** Exercise prompt **
The answer must be every line from the entries below that includes "arrows".
○ ○ ○ ○ ○ ○ ○
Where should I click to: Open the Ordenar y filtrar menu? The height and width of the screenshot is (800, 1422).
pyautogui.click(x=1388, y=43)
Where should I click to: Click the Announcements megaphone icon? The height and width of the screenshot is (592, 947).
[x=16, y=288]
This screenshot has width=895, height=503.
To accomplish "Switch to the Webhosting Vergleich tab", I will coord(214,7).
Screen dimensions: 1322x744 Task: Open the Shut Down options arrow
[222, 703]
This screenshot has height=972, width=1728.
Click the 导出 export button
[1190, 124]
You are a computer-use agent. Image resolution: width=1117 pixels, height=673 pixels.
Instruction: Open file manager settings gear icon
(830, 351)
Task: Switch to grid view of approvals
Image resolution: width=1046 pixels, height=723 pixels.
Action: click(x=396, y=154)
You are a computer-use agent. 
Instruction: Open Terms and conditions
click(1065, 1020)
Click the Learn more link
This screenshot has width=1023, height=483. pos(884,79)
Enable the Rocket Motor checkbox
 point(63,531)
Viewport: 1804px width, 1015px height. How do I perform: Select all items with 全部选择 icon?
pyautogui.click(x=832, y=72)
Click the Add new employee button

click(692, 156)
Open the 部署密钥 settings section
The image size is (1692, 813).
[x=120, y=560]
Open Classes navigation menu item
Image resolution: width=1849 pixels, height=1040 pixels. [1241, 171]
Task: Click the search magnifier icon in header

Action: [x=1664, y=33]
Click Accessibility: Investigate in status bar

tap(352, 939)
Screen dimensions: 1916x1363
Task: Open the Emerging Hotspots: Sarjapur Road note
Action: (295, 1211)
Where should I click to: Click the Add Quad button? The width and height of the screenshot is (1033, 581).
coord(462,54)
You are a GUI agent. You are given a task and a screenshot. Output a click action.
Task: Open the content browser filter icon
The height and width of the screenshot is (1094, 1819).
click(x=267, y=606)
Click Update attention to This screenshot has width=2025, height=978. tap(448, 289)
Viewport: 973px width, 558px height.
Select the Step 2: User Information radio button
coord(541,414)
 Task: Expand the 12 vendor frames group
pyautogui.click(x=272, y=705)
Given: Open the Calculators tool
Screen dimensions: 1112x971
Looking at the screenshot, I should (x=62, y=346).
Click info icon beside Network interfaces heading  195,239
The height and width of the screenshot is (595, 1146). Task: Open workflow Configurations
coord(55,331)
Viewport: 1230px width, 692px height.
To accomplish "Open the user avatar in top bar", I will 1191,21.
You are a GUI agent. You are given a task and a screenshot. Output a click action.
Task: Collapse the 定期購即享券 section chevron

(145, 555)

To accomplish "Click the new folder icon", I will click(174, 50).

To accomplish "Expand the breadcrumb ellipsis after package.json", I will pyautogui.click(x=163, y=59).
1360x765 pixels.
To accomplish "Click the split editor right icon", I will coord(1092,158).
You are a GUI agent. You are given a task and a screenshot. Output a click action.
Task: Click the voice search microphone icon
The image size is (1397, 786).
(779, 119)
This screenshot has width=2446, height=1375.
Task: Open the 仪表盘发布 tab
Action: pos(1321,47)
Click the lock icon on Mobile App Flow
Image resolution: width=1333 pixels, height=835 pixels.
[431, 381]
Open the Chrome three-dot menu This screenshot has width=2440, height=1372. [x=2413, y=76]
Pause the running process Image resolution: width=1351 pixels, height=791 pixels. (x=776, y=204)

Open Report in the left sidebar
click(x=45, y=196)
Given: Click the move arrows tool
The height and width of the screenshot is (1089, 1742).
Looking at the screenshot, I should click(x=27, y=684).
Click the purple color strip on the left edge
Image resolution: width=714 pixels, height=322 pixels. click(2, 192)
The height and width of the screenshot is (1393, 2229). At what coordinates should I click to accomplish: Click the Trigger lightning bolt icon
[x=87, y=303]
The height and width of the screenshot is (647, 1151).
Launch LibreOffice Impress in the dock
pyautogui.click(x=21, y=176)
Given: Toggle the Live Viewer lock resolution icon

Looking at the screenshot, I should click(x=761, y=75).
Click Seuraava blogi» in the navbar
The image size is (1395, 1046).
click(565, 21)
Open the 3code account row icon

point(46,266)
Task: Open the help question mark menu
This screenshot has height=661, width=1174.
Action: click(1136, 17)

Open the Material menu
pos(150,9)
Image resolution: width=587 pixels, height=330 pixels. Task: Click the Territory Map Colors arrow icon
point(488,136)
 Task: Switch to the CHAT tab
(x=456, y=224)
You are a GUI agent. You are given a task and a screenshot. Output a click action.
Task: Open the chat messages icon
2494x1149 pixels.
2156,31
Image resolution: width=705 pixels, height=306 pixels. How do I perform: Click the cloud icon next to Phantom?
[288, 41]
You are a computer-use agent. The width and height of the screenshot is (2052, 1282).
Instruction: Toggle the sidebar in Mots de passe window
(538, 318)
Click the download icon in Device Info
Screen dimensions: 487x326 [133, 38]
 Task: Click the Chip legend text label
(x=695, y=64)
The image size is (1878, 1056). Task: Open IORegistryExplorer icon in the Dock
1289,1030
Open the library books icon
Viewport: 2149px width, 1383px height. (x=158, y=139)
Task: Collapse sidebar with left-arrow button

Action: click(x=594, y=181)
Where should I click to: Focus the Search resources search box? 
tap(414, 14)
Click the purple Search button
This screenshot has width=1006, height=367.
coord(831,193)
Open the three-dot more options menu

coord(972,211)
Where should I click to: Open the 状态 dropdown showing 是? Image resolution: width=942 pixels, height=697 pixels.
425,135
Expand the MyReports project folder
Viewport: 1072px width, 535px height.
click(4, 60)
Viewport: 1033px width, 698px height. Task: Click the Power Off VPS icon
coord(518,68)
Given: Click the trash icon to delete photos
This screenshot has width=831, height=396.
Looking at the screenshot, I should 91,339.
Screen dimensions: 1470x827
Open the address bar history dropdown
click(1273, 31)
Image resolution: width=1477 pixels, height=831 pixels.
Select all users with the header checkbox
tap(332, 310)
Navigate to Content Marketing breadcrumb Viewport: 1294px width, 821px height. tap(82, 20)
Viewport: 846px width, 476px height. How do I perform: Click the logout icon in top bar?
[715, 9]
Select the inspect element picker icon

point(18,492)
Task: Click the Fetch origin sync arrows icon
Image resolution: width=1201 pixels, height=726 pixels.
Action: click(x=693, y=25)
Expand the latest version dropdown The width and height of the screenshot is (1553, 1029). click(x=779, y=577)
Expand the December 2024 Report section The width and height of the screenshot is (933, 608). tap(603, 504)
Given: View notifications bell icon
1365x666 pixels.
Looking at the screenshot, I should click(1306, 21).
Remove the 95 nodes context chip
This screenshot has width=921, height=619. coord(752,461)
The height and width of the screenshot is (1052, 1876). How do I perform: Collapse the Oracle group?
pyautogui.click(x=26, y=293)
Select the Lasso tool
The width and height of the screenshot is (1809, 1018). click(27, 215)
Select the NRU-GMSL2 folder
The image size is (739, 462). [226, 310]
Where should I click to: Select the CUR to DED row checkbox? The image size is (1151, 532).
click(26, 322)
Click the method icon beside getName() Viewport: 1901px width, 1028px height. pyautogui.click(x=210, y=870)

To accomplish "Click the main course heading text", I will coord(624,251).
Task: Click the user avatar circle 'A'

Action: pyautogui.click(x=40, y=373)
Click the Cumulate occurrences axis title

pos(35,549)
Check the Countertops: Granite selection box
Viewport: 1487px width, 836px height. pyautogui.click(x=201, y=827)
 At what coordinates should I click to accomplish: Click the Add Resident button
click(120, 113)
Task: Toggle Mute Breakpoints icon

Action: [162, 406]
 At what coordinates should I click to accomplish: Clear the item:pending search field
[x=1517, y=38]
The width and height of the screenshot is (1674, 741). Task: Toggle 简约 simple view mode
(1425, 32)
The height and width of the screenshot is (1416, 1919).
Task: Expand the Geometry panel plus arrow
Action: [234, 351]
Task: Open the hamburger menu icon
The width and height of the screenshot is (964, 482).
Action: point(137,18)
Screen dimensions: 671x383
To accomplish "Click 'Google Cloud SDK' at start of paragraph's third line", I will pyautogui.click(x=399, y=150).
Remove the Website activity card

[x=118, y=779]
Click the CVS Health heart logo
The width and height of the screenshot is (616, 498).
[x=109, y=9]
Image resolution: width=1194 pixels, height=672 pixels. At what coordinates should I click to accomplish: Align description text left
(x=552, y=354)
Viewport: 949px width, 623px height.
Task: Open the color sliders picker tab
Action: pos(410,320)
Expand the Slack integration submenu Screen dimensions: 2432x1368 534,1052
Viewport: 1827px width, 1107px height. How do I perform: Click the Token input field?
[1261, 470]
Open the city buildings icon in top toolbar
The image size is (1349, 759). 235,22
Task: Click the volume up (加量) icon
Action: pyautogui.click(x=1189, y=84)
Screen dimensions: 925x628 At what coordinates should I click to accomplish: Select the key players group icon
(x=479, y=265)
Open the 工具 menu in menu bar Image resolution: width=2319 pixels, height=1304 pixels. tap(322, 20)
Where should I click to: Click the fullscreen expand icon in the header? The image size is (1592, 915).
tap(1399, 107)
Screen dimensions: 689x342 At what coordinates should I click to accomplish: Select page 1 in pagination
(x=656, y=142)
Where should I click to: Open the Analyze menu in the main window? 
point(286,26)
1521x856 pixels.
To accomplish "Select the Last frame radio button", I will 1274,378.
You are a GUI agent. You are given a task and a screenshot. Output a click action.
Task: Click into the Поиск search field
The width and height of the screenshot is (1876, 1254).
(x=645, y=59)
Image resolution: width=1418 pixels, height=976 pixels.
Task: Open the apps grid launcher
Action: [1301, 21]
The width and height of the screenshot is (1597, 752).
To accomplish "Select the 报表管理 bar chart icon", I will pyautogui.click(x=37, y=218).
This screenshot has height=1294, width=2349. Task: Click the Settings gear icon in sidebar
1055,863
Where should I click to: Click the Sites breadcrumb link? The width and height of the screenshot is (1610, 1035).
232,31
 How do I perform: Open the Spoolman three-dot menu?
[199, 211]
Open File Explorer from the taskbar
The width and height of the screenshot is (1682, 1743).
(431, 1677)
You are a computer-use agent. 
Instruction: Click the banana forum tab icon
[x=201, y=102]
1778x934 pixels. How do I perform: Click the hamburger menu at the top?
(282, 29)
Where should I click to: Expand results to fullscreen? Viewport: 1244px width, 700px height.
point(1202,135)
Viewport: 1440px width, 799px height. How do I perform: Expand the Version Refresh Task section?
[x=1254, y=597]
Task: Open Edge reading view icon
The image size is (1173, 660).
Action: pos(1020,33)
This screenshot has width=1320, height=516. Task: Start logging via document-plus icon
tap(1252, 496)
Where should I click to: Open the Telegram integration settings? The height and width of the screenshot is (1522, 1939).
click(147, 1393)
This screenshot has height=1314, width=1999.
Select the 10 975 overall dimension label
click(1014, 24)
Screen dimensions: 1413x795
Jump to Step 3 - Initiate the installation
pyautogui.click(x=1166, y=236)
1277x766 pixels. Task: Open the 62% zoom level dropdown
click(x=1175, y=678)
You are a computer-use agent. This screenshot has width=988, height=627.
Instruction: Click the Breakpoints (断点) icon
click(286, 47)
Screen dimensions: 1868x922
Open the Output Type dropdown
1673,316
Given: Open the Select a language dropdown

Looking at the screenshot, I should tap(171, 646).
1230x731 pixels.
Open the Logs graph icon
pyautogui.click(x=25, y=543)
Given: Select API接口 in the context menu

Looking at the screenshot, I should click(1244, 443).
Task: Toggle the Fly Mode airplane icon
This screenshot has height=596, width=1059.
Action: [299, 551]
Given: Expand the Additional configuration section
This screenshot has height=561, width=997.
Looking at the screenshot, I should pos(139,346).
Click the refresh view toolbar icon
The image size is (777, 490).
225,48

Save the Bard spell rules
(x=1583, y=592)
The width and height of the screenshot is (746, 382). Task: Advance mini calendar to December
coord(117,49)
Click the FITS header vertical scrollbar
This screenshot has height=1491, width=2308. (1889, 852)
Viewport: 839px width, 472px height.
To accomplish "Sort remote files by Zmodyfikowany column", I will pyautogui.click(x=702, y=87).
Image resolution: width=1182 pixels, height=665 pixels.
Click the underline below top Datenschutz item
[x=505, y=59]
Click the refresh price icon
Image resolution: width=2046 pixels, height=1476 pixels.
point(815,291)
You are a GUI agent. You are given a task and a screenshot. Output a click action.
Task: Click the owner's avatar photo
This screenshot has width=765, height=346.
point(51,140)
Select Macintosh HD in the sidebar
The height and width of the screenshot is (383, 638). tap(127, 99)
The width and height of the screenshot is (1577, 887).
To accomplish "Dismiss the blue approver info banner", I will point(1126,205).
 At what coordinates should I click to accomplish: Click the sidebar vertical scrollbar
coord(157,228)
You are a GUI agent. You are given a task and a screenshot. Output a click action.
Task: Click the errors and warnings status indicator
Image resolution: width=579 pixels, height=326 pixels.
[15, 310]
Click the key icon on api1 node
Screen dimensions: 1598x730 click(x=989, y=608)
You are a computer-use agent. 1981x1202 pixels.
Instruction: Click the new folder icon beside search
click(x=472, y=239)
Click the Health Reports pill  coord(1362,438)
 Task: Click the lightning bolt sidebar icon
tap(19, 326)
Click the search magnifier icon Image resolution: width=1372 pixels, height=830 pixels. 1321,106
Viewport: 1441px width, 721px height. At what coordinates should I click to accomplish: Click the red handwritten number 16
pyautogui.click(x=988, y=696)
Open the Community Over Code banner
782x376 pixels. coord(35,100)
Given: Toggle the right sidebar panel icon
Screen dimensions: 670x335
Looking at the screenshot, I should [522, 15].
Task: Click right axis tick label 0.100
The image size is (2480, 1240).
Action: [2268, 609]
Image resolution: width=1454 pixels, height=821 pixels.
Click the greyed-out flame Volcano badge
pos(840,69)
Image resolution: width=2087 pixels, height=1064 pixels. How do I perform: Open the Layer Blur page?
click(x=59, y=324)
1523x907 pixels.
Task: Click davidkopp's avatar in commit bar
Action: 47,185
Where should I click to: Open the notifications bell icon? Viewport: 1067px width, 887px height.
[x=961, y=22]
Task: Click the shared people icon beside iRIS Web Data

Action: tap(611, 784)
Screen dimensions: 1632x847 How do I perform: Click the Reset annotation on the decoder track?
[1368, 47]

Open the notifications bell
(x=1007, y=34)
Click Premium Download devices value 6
○ ○ ○ ○ ○ ○ ○
** Result of the task **
Given: Click the move arrows tool
Task: Click the Fetch origin sync arrows icon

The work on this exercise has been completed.